Here is a problem I need help getting started with. I am brand new to algebraic geometry.
Let $C$ be a projective non-singular irreducible curve of genus $g$. Let $P_0\in C$. Prove
that any divisor $D \in Div(C)$ is linearly equivalent to a divisor of the form $D_0 – nP_0$,
where $D_0\ge 0$ has degree $g$. Of course, $n=g-\deg D$. Would $D_0$ have to be canonical?
I am given the Riemann-Roch Theorem but I don't know how to connect this question to the dimensions of the Riemann-Roch spaces.
What theorems should I be thinking about? Thanks.
Best Answer
Write $D'=D+(g-deg(D))P_0$ so the problem is to show that $D'$ is equivalente to a effective divisor, note that $deg(D')=g$ by Riemann-Roch theorem we have $$ \dim L(D')\geq 1 $$
take $f\in L(D')$ so by definition $D_0=div(f)+D'\geq 0$ and $D_0$ is equivalent to $D'$.

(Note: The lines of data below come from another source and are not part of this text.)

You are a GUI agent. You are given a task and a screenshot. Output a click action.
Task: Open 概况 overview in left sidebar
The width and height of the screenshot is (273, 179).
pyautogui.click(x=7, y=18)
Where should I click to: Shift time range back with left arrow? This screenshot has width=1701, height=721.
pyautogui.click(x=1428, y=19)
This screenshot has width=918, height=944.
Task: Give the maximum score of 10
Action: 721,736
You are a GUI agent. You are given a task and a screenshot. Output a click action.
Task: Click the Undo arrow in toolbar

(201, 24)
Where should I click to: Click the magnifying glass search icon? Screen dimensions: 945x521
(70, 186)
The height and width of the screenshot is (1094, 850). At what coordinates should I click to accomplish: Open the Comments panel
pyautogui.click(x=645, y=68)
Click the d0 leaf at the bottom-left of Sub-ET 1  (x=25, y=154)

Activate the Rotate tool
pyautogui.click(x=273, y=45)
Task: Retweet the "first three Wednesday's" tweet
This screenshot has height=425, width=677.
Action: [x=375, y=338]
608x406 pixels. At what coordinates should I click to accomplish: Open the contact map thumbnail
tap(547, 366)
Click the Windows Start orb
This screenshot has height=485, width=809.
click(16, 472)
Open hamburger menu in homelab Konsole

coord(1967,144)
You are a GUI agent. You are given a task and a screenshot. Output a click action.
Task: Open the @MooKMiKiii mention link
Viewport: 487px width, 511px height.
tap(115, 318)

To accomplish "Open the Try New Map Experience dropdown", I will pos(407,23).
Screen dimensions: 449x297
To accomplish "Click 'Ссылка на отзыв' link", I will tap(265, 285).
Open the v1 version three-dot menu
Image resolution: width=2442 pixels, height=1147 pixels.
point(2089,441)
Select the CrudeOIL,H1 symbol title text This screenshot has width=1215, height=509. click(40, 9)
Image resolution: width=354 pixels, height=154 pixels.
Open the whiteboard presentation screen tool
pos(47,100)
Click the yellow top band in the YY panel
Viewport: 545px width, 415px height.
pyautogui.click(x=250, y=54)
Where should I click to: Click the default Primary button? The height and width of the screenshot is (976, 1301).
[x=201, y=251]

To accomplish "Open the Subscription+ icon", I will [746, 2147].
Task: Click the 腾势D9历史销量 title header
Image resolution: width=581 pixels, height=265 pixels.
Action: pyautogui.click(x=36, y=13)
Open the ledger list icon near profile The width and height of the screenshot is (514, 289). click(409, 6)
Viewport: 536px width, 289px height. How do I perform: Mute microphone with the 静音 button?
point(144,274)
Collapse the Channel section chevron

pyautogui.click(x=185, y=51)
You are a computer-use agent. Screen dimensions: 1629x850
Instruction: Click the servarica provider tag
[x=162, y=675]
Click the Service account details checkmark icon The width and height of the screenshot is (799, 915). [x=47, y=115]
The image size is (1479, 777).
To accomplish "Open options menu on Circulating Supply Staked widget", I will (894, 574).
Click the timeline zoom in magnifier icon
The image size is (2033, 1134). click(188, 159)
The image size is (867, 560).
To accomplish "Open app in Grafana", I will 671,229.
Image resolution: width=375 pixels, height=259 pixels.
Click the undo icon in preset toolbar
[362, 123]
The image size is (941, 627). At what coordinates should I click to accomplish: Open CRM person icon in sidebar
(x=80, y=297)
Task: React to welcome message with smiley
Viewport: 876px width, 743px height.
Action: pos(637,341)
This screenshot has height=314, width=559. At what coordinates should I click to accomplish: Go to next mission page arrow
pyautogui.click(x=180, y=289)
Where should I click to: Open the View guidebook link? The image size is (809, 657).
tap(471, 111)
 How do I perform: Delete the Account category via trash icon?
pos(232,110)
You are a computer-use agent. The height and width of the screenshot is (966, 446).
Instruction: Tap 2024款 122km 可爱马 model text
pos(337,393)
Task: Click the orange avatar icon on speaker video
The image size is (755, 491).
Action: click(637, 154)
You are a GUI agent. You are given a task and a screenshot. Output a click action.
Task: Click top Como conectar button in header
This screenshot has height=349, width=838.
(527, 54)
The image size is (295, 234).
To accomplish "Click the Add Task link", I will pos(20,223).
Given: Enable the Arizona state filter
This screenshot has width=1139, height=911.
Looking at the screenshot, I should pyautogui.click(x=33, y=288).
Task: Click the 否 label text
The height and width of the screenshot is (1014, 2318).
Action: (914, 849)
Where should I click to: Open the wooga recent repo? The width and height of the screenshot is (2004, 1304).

rmk$_1$: $L(A)=\{f\in \mathcal{M}(X):\textrm{ }ord_p(f)\geq A(p)\}$, and $div(f)=\sum_p ord_p(f)p$ is the divisor associated to a meromorphic function.
rmk$_2$: Of course that $deg(D_0)=g$ because the $deg(div(f))=0$.
rmk$_3$: $X$ just need to be a compact Riemann surface of genus $g$.